What Me wants is just a chance to play, in the basic sense of the word--i.e., frolic. Me is a perpetual child, uncomfortable with structure and incapable of any but the simplest reasoning. But Me is full of joy and ready to delight in most any kind of amusing romp.
However, Myself is all grown up and enjoys learning and reasoning. Myself doesn't mind working within a system toward a goal. It's good exercise, and Myself finds satisfaction in a lesson learned or a job well done.
Then there's I. I is kind of an egomaniac. And when it comes to games, I wants to win--not practice or learn, but win. In fact, I feels above any need for practice or learning and far above childish frolicking. To I, a game is a chance to prove self-worth.
Because Me, Myself, and I have to play together, there's always tension and dissatisfaction, even in the best of games. I is the most mature and refined and therefore pressures Myself and Me to try harder and catch up. But Myself is always struggling, and the struggle is that much harder with Me tagging along, messing things up. And meanwhile Me feels confined and pushed around and can't understand why Myself and I take everything so seriously.

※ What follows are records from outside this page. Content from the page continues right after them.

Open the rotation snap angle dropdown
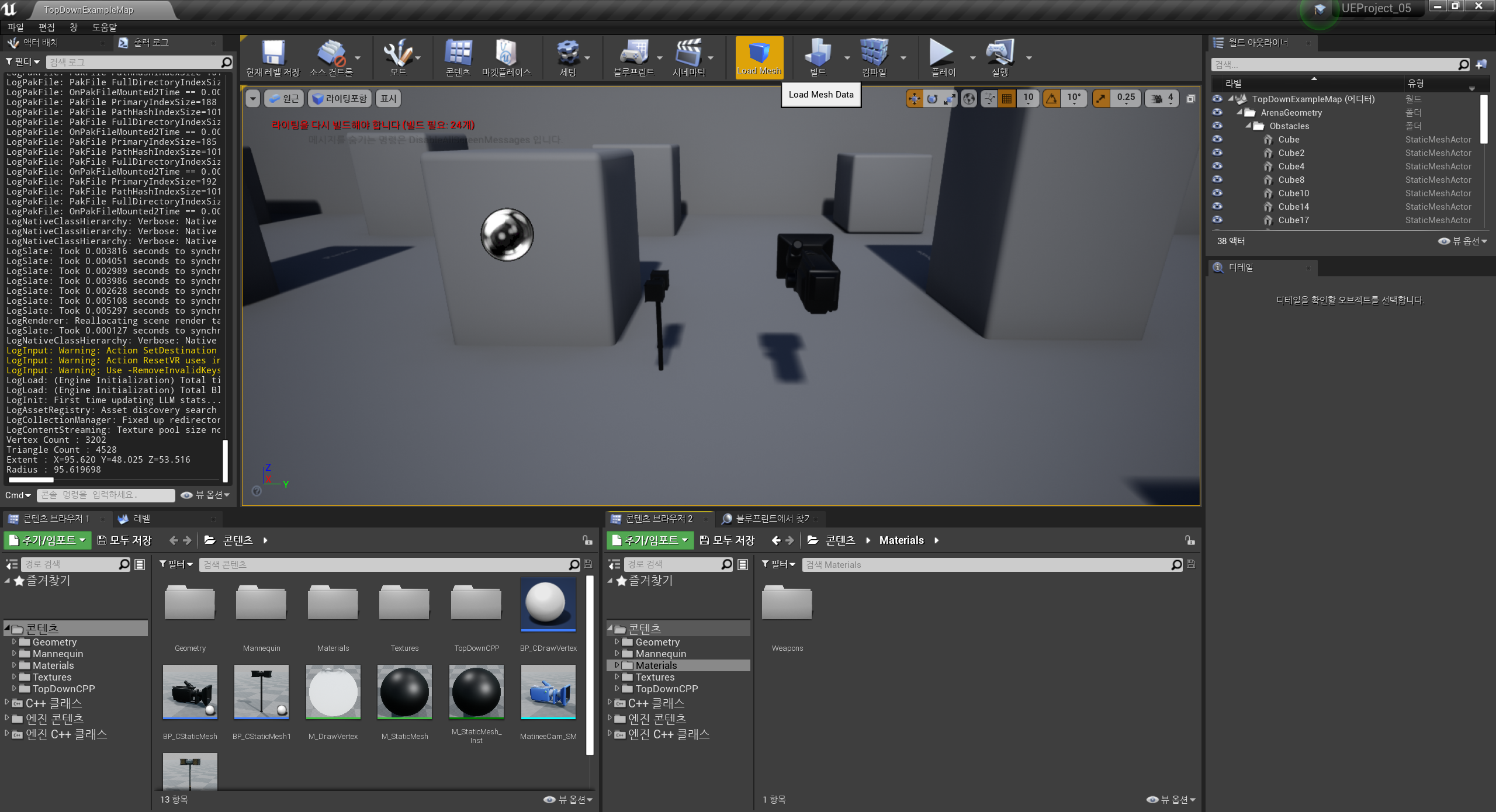Screen dimensions: 1496x812 point(1073,99)
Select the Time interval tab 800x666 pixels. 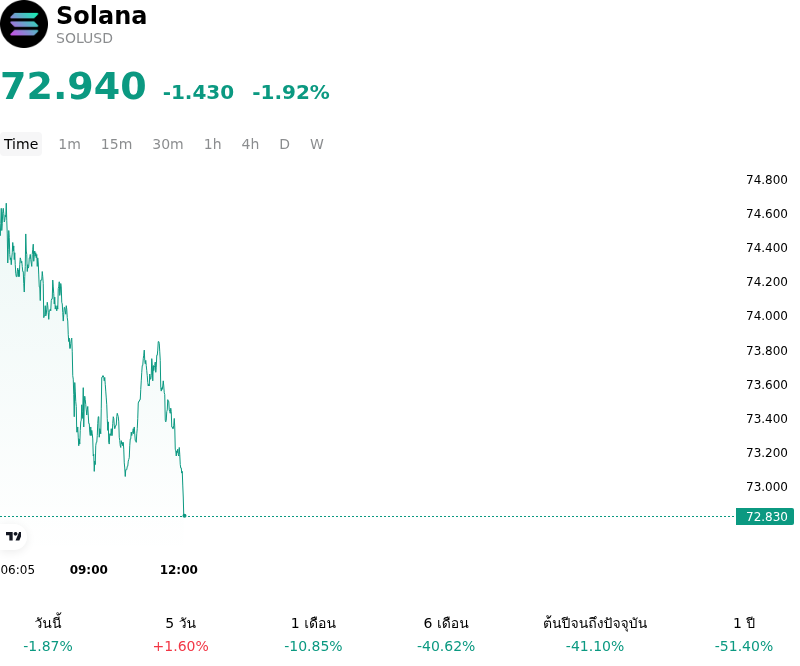tap(21, 144)
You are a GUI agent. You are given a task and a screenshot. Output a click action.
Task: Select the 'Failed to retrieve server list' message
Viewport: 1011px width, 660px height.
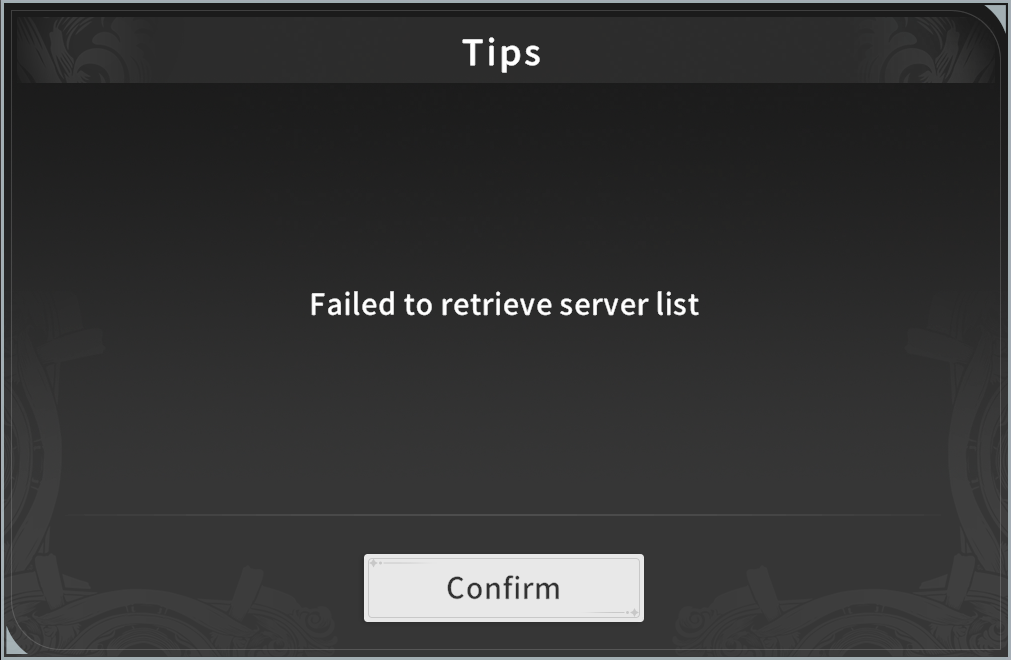pyautogui.click(x=504, y=304)
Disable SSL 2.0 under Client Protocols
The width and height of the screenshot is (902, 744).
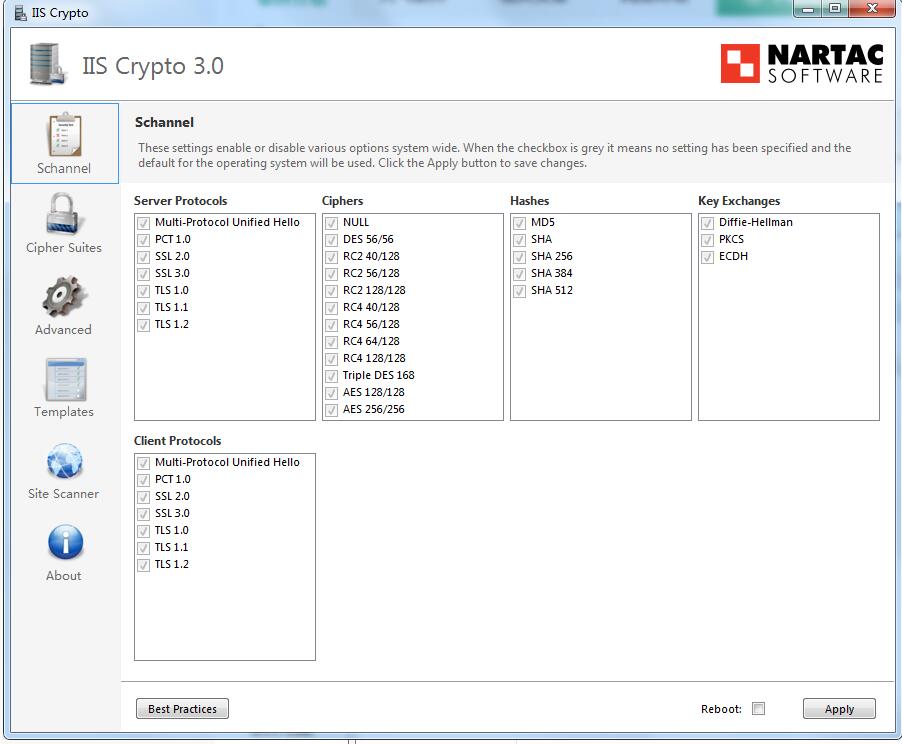tap(143, 496)
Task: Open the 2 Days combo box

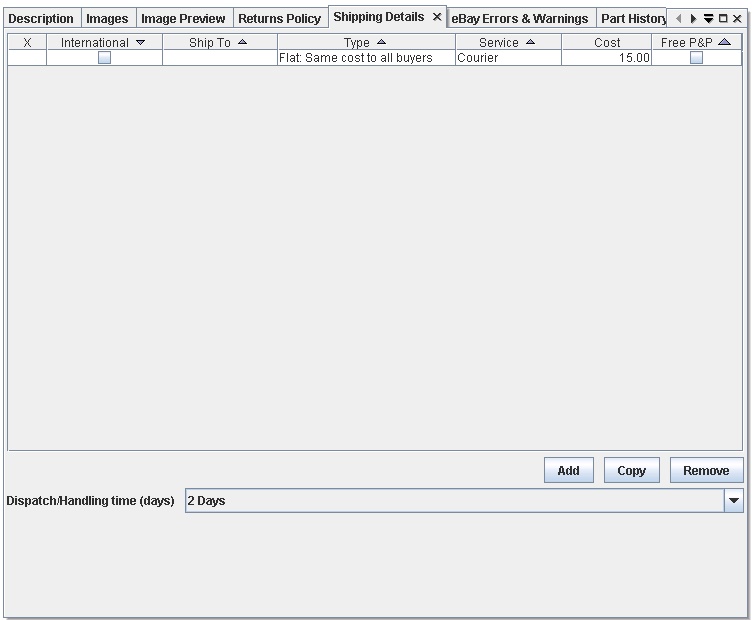Action: pyautogui.click(x=455, y=501)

Lately, playing games against AI opponents on the phone or computer, there have been too many frustrated cries of "I hate games!" Sometimes that really is I speaking--expressing frustration at being dragged down by Myself and Me. But sometimes it's Me whining about all the hard work involved in pursuing game goals. And other times it's Myself having to deal with the nagging pull of Me on one hand and the relentless push of I on the other.
A partial solution has been to let the three take turns leading. In the evening, it's mostly Me time, if only because physical and mental fatigue makes it necessary. Then serious gaming stops, and just watching TV, fooling around, or daydreaming becomes OK. It's alright for I to lead in a game (or other activity) that has been well practiced, since there's a good chance of winning and proving I's worth. The rest of the time, Myself seems to make the best leader.
It's all too easy, though, for the leader to forget or neglect the two followers. Me gets caught up in play and doesn't even know what Myself and I are up to. Myself works hard and tries to keep a clear view of things but is all too often overtaxed or pressed for time. And I is simply too self-centered to acknowledge anyone else
Hence, besides the usual game-related conflict, there's always a lot of inner conflict during a game. It's a wonder that Me, Myself, and I can even stand to play games, since the added tension spoils the experience so often.
It's all good, though, isn't it?
(Some credit is due to Transactional Analysis, which we touched upon in a high-school psychology class many years ago.)